7月6日は、瀬川瑛子の節まわしが演歌の情感をどう深めたかを聴きたい

7月6日は、瀬川瑛子の節まわしが演歌の情感をどう深めたかを聴きたい

7月6日は、瀬川瑛子の誕生日。演歌の歴史を振り返るとき、彼女の歌には、派手さだけではない“語りかけるような情感”がある。張りのある声と独特の節まわしで、昭和から平成へ続く演歌の響きを支えてきた存在として、あらためて耳を傾けたくなる日だ。

1967年4月「涙の影法師」で始まった長い歩み

瀬川瑛子は、往年の歌手・瀬川伸の次女として育ち、父の厳しいレッスンを受けながら音楽に親しんだ。公式プロフィールによれば、1967年4月に日本クラウンから「涙の影法師」でデビュー。早い段階から、情感を込めて聴き手に語りかけるような歌い方と、張りのある声質で個性を示していた。その後も着実に活動を重ね、1970年の「長崎の夜はむらさき」で大きな注目を集める。流行の移り変わりが激しい歌謡界で、瀬川瑛子が長く第一線に残った理由は、時代に迎合するのではなく、自分の節と声を磨き続けたところにある。

「矢切の渡し」と「命くれない」が示した演歌の強さ

瀬川瑛子を語るうえで外せないのが、「矢切の渡し」と「命くれない」だ。公式プロフィールでは、「矢切の渡し」は各社競作の中で30万枚を売り上げたとされ、「命くれない」は昭和最後のミリオンセラーとして記されている。
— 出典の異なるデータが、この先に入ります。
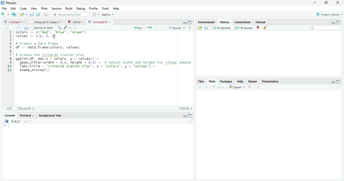 The height and width of the screenshot is (181, 344). Describe the element at coordinates (76, 28) in the screenshot. I see `Compile Report` at that location.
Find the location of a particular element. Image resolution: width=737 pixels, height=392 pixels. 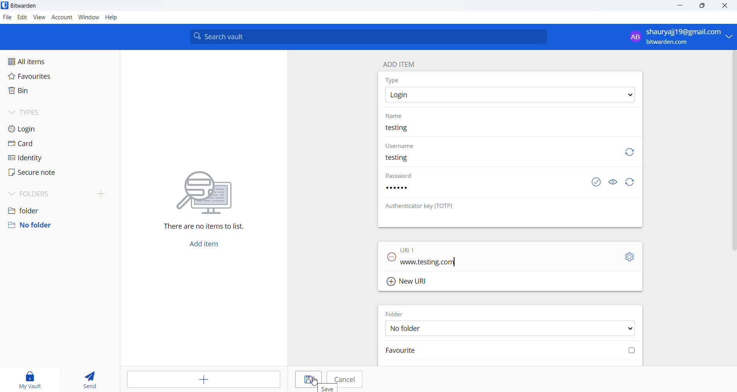

Add new URL is located at coordinates (409, 281).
どちらの曲も、ひと息ごとの節回しが感情の輪郭をくっきり浮かび上がらせる名唱で、演歌が持つ“物語を一曲に封じ込める力”をよく伝えている。瀬川瑛子の歌は、ただ古典的というだけではなく、言葉の重さと旋律のうねりを同時に感じさせる表現として、今も十分に生々しい。

今日聴くなら

今日はまずデビュー曲「涙の影法師」から入り、続けて「長崎の夜はむらさき」「矢切の渡し」「命くれない」と辿りたい。初期の端正な歌唱から代表曲での深い情感までを追うと、瀬川瑛子が一貫して“節で心を動かす”歌手であり続けたことがよくわかる。7月6日は、演歌の王道がいま聴いても古びない理由を、瀬川瑛子の声で確かめる日にしたい。